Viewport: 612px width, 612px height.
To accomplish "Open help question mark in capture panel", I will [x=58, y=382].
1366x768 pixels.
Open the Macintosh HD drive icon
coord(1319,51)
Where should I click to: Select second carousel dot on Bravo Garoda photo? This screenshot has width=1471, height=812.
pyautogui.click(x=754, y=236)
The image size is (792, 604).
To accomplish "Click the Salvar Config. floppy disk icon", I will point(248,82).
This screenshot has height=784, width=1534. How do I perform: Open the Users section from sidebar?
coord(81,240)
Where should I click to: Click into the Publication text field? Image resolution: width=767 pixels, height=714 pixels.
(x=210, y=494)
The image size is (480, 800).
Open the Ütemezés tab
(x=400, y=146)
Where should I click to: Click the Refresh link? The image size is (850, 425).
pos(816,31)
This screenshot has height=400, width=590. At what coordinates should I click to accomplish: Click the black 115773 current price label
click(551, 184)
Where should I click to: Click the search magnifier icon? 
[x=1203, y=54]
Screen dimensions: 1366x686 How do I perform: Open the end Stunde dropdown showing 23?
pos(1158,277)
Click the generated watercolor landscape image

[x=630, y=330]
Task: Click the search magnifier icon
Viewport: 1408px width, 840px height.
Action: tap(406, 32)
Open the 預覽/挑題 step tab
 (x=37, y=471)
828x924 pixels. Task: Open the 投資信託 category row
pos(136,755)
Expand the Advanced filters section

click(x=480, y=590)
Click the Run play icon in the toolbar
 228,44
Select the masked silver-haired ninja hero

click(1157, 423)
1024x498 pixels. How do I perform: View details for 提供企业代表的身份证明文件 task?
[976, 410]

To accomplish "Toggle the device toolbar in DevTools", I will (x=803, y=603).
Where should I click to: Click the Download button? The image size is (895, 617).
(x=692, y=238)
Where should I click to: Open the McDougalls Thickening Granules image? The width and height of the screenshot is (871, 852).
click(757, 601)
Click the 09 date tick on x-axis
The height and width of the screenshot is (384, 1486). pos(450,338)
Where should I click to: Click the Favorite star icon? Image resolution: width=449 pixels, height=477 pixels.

------------------------------------------------

**What you are asked to do**
The full listing should be duplicated exactly, line by line.

**Exercise output**
Viewport: 612px width, 612px height.
To accomplish "Open help question mark in capture panel", I will [x=58, y=382].
1366x768 pixels.
Open the Macintosh HD drive icon
coord(1319,51)
Where should I click to: Select second carousel dot on Bravo Garoda photo? This screenshot has width=1471, height=812.
pyautogui.click(x=754, y=236)
The image size is (792, 604).
To accomplish "Click the Salvar Config. floppy disk icon", I will point(248,82).
This screenshot has height=784, width=1534. How do I perform: Open the Users section from sidebar?
coord(81,240)
Where should I click to: Click into the Publication text field? Image resolution: width=767 pixels, height=714 pixels.
(x=210, y=494)
The image size is (480, 800).
Open the Ütemezés tab
(x=400, y=146)
Where should I click to: Click the Refresh link? The image size is (850, 425).
pos(816,31)
This screenshot has height=400, width=590. At what coordinates should I click to accomplish: Click the black 115773 current price label
click(551, 184)
Where should I click to: Click the search magnifier icon? 
[x=1203, y=54]
Screen dimensions: 1366x686 How do I perform: Open the end Stunde dropdown showing 23?
pos(1158,277)
Click the generated watercolor landscape image

[x=630, y=330]
Task: Click the search magnifier icon
Viewport: 1408px width, 840px height.
Action: tap(406, 32)
Open the 預覽/挑題 step tab
 (x=37, y=471)
828x924 pixels. Task: Open the 投資信託 category row
pos(136,755)
Expand the Advanced filters section

click(x=480, y=590)
Click the Run play icon in the toolbar
 228,44
Select the masked silver-haired ninja hero

click(1157, 423)
1024x498 pixels. How do I perform: View details for 提供企业代表的身份证明文件 task?
[976, 410]

To accomplish "Toggle the device toolbar in DevTools", I will (x=803, y=603).
Where should I click to: Click the Download button? The image size is (895, 617).
(x=692, y=238)
Where should I click to: Open the McDougalls Thickening Granules image? The width and height of the screenshot is (871, 852).
click(757, 601)
Click the 09 date tick on x-axis
The height and width of the screenshot is (384, 1486). pos(450,338)
Where should I click to: Click the Favorite star icon? Image resolution: width=449 pixels, height=477 pixels.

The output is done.